Excising Damaged Areas
Next you'll want to cut out the damaged region of your fiberglass garage door. Using a utility knife or grinder to take out the damaged area (and any enveloping bonding) will make applying the epoxy resin that much easier later on.
After removing the damaged area, now it's time to measure the effected area to accommodate a replacement piece of fiberglass panel.
You might want to install a waxed backer to make the actual installation more seamless. Waxed backers work great because they give you a more solid foundation to do your handiwork from while giving you a clean finish once you're done.

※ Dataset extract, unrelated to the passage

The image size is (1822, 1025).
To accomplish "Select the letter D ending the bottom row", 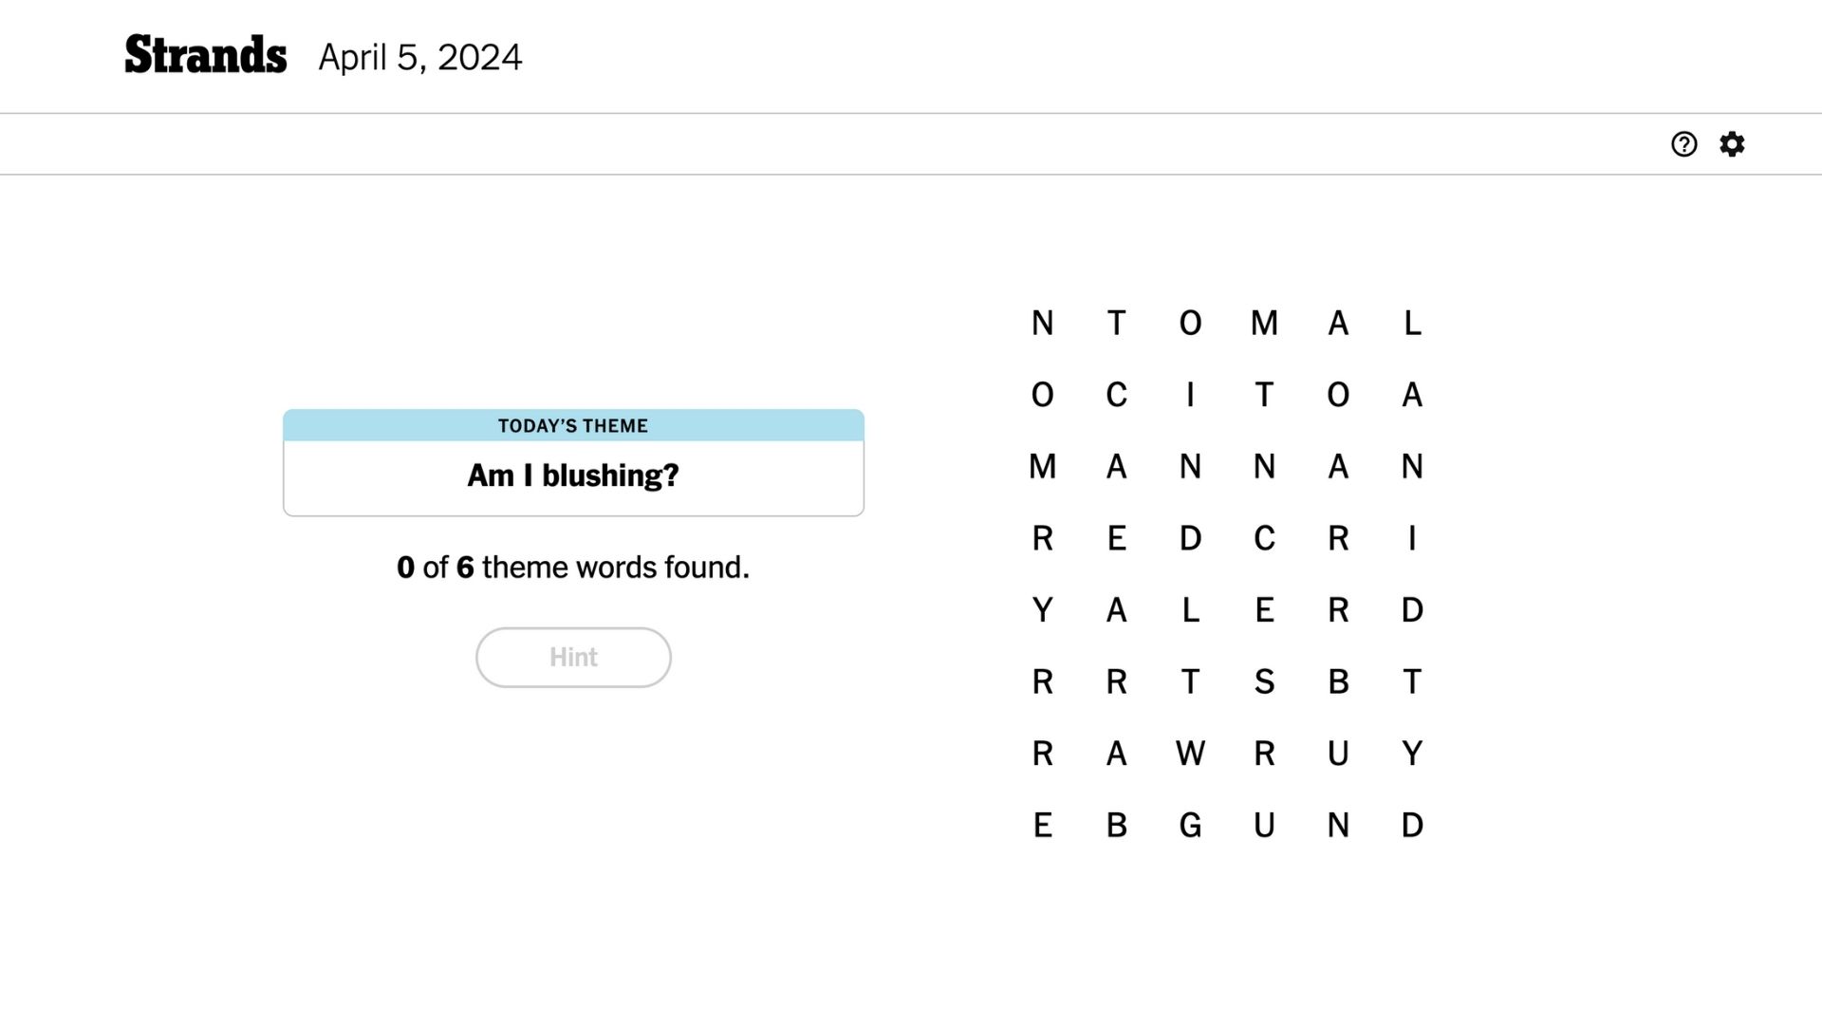I will click(x=1412, y=826).
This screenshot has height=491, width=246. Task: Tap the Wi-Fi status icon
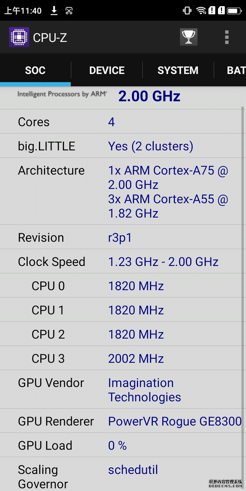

Applying Replacement Piece
Now you're ready to apply the replacement piece of fiberglass to the area in need of repair.
With your replacement piece in hand, fit the new piece of fiberglass into the area that you've cut out and press firmly to make sure that your bonding stably holds the replacement piece.
Making the Results Stick
If possible, try pressing the new piece against your wax backer for five to ten minutes to ensure proper bonding.
You can use a bonding agent like Liquid Nails to keep your replacement piece in place. Just make sure to let whichever bonding agent you go with dry overnight.
It might also be a good idea to apply a body filler after your primary bond dries overnight in order to give a more seamless overall look to your new-and-improved fiberglass door.
Sandpaper can be used to smooth over your handiwork and paint can go a long way to removing traces of repair.